There is a moment in the documentary "Including Samuel" in which grade-schooler Isaiah Habib playfully rough-houses with his little brother, rolling over young Samuel, who has cerebral palsy.

The boys' father, Daniel Habib, witnesses the entire incident. But rather than separate the siblings, he films them, letting boys be boys -- even if one of his sons spends much of his time in a wheelchair.

Samuel slurs his words, but his beaming smile says everything.

And so does the title of this 55-minute documentary, which will be shown for free at the Best Buy corporate auditorium in Richfield, on the evening of Jan. 9.

Daniel Habib, an award-winning photojournalist, and disability rights activist Keith Jones will present "Including Samuel" and lead a discussion about the benefits and challenges of including children with disabilities in typical schools and classrooms. Then on Jan. 10, Habib and Jones will lead a daylong training session for 300 staff members of the Anoka-Hennepin School District.

"There's a phrase, 'the dignity of risk,'" Daniel Habib said from Concord, N.H., where he is a filmmaker-in-residence at the Institute on Disability at the University of New Hampshire.

"Do we let Samuel have the experiences peers have?"

'Something's wrong'

The questions were very different when Samuel, now 8, was 7 months old. Habib and his wife, Betsy McNamara, were "at a place where something's wrong, something really bad, something serious" with their infant son.

Samuel wasn't rolling over, wasn't sitting up, wasn't doing many of the things that older brother Isaiah had done four years before, at the same age, Habib said. The odyssey had begun -- not Samuel's journey, but his parents' journey as well. If "Including Samuel" is about growing up, it is as much about parents' strides as it is about a child's progress.

Samuel's parents bounced around, from neurologist to neurologist. One offered a number of diagnoses, including disorders, most completely foreign to the Habibs. Daniel researched one on the Internet and was stopped cold by the word "fatal."

"It turns out this neurologist didn't know what was wrong with Samuel, but all that mattered at the time was keeping Samuel alive," Habib said. "I can handle anything short of that."

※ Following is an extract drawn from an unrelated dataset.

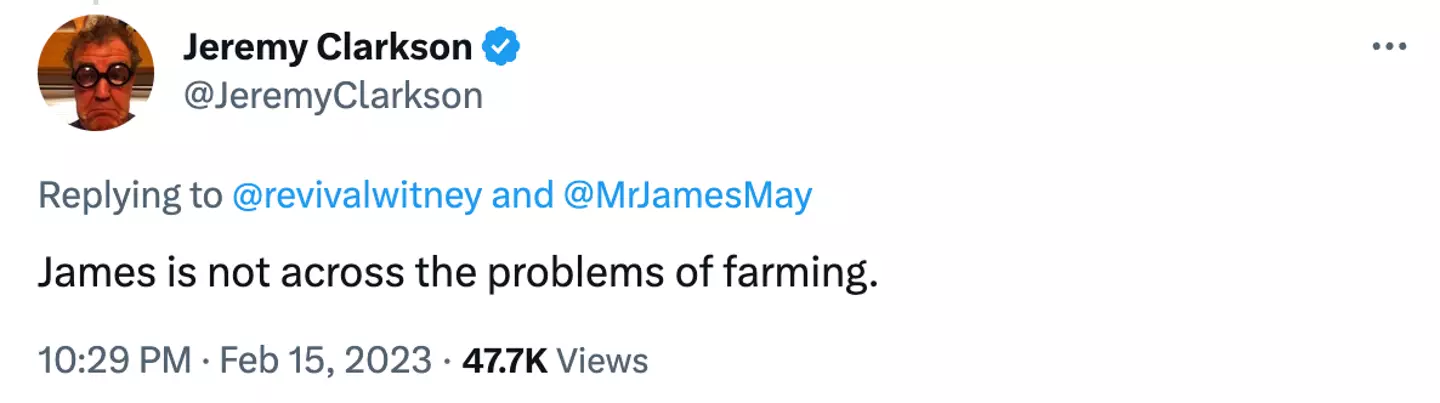
Task: Click the 47.7K view count number
Action: click(504, 360)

At one point, after Samuel was given the diagnosis of cerebral palsy, his mother wondered: How he could play kickball if he couldn't run? How could he go to college if he couldn't hold a pencil?

Keeping up

Cerebral palsy is caused by abnormalities in parts of the brain that control muscle movement. It's genetic, but Habib says that he and his wife "beat ourselves up" wondering if they did something wrong to create a disability that can't be cured, but can be treated to help children overcome developmental disabilities.

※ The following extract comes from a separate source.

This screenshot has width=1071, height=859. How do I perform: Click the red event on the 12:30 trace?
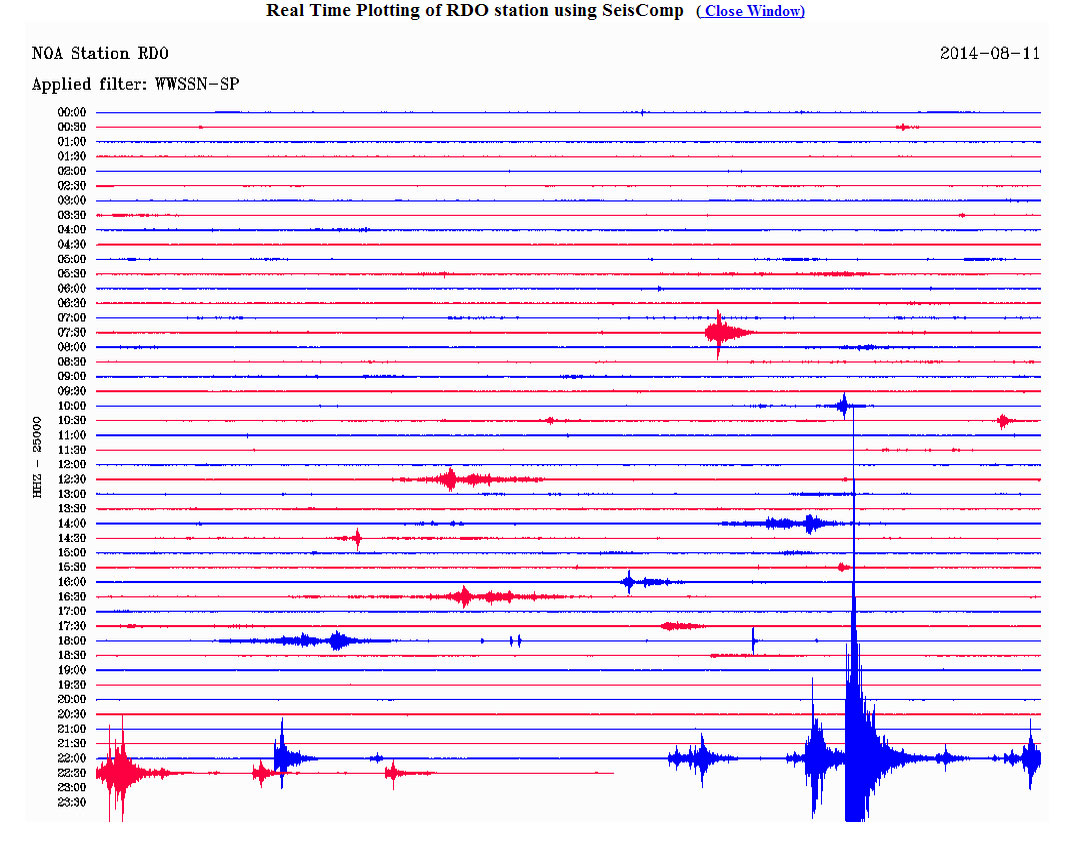pos(450,479)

Eventually Habib and his wife reached this revelation: "Our family can have an incredible life as long as society keeps up with Samuel."

In 1989, Habib was a new staff photographer with the Concord Monitor. He worked on a story about a 6-year-old boy with cerebral palsy who was a student at the Beaver Meadow Elementary School there. Among the school's missions was mainstreaming kids with disabilities in regular classrooms.

"It seemed like the right thing," Habib recalled.

And now that cerebral palsy had entered his family's lives, it seemed like the only thing.

Habib, like other parents who suddenly veer down unexpected paths and into unchartered waters, wondered: "Am I doing the right thing for my kids? Do I keep them in typical school settings?

"We want Samuel to be completely accepted by our community. How can he possibly feel that way if he's not part of school?"

Overcoming prejudice

So when Samuel, a third-grader, expressed interest in karate, his parents supported him -- being turned away from three karate studios before one welcomed him.

Through the rejections, fears and questions that a viewer shares in watching this beautiful documentary, there is Samuel's intoxicating smile. That smile may not melt away every bias that hovers over people with disabilities, but it constantly presents the "aha" moment that defines Habib's documentary.

"I hope after people watch this, they'll think, 'I never knew disabled people could lead such full lives,'" Habib said. "Or maybe they'll think, 'I didn't realize inclusion could mean so much.'

"I hope people get to know the Samuel I know, the Samuel my family knows. Get to know people beyond their disability."

But first you have to get beyond that killer smile.